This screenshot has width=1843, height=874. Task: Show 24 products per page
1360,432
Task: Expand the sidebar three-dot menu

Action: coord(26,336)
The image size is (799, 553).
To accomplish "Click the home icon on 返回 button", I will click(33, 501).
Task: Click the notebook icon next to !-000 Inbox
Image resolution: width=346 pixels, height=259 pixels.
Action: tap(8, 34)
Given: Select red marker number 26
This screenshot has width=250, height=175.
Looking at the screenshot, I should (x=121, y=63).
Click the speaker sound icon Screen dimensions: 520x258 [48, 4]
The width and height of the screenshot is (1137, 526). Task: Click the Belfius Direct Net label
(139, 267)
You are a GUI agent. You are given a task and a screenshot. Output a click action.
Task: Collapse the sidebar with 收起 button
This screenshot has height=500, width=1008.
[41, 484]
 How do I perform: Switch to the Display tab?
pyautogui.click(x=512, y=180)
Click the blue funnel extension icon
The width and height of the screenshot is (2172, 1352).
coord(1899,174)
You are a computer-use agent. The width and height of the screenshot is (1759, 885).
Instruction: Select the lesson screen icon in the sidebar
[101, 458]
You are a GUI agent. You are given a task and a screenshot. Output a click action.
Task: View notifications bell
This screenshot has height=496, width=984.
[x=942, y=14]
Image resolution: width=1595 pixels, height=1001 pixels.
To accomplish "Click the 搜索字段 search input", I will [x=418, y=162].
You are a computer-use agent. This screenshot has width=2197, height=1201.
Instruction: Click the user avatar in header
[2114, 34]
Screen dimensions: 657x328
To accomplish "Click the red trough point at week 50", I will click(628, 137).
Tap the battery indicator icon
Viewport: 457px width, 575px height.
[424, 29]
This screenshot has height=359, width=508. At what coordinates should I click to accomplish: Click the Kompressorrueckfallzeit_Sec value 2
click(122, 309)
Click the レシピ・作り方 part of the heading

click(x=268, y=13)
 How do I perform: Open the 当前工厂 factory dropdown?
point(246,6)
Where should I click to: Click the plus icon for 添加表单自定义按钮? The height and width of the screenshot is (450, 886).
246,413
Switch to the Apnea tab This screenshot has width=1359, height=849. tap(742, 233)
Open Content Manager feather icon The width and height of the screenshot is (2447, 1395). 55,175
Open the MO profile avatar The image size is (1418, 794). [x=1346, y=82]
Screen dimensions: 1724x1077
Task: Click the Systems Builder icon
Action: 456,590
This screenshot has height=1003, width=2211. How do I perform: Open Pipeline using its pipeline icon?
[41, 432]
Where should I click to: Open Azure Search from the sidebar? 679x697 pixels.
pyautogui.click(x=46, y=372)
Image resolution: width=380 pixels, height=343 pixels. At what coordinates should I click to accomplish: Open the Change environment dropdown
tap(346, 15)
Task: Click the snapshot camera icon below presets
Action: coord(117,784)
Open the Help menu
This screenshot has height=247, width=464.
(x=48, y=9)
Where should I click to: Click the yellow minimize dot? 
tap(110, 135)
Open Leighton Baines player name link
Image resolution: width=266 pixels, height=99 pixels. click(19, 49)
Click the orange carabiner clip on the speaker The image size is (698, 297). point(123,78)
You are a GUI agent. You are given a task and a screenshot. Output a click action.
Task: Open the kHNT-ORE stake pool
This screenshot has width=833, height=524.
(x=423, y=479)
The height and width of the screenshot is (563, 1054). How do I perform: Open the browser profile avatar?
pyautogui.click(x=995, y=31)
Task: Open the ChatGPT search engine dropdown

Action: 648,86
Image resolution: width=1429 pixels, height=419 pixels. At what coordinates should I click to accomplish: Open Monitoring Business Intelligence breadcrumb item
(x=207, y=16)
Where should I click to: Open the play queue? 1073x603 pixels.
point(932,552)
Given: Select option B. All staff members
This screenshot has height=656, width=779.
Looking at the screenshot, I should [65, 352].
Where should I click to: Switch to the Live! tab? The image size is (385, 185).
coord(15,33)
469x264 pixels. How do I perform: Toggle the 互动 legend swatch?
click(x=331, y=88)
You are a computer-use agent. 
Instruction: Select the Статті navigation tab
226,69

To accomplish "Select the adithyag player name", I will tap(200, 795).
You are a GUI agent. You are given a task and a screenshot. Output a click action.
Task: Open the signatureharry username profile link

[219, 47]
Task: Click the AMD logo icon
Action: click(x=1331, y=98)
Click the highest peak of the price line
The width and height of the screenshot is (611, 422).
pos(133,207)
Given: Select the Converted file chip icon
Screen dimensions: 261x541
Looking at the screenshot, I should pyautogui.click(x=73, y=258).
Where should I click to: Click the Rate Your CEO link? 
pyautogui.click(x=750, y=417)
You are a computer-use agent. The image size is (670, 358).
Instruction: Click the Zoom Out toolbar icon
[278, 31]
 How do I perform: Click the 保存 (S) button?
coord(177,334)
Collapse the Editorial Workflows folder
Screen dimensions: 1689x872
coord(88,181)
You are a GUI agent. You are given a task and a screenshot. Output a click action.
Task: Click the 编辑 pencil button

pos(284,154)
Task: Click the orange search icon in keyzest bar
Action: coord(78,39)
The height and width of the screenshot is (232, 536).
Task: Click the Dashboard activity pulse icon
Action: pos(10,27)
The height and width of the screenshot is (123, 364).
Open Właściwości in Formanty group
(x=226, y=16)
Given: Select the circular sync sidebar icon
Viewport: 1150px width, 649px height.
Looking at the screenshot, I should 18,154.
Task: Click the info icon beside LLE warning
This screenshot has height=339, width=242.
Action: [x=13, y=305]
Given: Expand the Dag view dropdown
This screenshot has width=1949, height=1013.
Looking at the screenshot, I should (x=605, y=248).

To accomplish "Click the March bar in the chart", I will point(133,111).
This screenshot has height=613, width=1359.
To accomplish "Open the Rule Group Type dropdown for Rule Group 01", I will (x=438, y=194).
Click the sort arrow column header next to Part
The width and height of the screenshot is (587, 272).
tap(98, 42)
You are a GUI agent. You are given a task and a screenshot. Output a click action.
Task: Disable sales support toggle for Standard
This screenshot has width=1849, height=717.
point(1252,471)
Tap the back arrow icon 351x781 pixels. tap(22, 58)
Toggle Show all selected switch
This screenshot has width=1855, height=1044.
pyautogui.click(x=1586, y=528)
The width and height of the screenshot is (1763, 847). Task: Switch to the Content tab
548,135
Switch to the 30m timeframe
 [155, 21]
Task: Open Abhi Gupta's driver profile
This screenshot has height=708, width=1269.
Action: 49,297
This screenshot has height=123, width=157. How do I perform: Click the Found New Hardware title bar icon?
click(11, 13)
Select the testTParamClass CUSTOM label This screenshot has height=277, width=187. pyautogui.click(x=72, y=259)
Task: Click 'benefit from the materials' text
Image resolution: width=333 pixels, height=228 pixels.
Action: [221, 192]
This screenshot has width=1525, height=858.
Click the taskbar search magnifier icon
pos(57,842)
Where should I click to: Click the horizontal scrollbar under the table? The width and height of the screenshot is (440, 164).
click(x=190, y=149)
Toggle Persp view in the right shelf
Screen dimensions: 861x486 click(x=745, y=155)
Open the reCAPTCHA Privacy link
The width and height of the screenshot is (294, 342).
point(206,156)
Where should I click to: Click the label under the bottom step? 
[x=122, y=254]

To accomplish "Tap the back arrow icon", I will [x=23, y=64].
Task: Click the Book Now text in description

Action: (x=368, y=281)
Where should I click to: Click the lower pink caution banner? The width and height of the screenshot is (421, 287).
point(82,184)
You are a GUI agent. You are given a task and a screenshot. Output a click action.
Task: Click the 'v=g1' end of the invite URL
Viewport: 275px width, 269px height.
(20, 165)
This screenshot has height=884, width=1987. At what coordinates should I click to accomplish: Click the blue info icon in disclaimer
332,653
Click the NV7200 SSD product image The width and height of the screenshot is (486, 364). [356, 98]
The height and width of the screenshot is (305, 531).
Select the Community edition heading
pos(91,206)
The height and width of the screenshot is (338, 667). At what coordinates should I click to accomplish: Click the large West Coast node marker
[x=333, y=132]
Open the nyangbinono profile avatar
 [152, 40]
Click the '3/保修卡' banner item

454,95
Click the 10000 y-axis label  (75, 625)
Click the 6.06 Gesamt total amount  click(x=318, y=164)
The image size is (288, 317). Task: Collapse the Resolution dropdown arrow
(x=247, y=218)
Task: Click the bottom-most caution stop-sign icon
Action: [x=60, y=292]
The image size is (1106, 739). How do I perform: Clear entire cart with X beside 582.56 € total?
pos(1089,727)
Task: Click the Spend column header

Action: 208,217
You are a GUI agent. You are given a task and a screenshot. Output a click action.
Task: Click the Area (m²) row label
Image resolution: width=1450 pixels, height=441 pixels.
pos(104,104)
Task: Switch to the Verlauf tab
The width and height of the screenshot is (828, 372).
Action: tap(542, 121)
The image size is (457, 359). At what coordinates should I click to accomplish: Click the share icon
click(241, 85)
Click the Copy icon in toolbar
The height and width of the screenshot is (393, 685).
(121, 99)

_____

### Direction
Can you format the lines from the one containing "will [x=23, y=64]." through the end of the records, both included, as a Markdown table with the columns Row and Line, numbering each row and leaving out blank lines?

### Full answer
| Row | Line |
|---|---|
| 1 | To accomplish "Tap the back arrow icon", I will [x=23, y=64]. |
| 2 | Task: Click the Book Now text in description |
| 3 | Action: (x=368, y=281) |
| 4 | Where should I click to: Click the lower pink caution banner? The width and height of the screenshot is (421, 287). |
| 5 | point(82,184) |
| 6 | You are a GUI agent. You are given a task and a screenshot. Output a click action. |
| 7 | Task: Click the 'v=g1' end of the invite URL |
| 8 | Viewport: 275px width, 269px height. |
| 9 | (20, 165) |
| 10 | This screenshot has height=884, width=1987. At what coordinates should I click to accomplish: Click the blue info icon in disclaimer |
| 11 | 332,653 |
| 12 | Click the NV7200 SSD product image The width and height of the screenshot is (486, 364). [356, 98] |
| 13 | The height and width of the screenshot is (305, 531). |
| 14 | Select the Community edition heading |
| 15 | pos(91,206) |
| 16 | The height and width of the screenshot is (338, 667). At what coordinates should I click to accomplish: Click the large West Coast node marker |
| 17 | [x=333, y=132] |
| 18 | Open the nyangbinono profile avatar |
| 19 |  [152, 40] |
| 20 | Click the '3/保修卡' banner item |
| 21 | 454,95 |
| 22 | Click the 10000 y-axis label  (75, 625) |
| 23 | Click the 6.06 Gesamt total amount  click(x=318, y=164) |
| 24 | The image size is (288, 317). Task: Collapse the Resolution dropdown arrow |
| 25 | (x=247, y=218) |
| 26 | Task: Click the bottom-most caution stop-sign icon |
| 27 | Action: [x=60, y=292] |
| 28 | The image size is (1106, 739). How do I perform: Clear entire cart with X beside 582.56 € total? |
| 29 | pos(1089,727) |
| 30 | Task: Click the Spend column header |
| 31 | Action: 208,217 |
| 32 | You are a GUI agent. You are given a task and a screenshot. Output a click action. |
| 33 | Task: Click the Area (m²) row label |
| 34 | Image resolution: width=1450 pixels, height=441 pixels. |
| 35 | pos(104,104) |
| 36 | Task: Switch to the Verlauf tab |
| 37 | The width and height of the screenshot is (828, 372). |
| 38 | Action: tap(542, 121) |
| 39 | The image size is (457, 359). At what coordinates should I click to accomplish: Click the share icon |
| 40 | click(241, 85) |
| 41 | Click the Copy icon in toolbar |
| 42 | The height and width of the screenshot is (393, 685). |
| 43 | (121, 99) |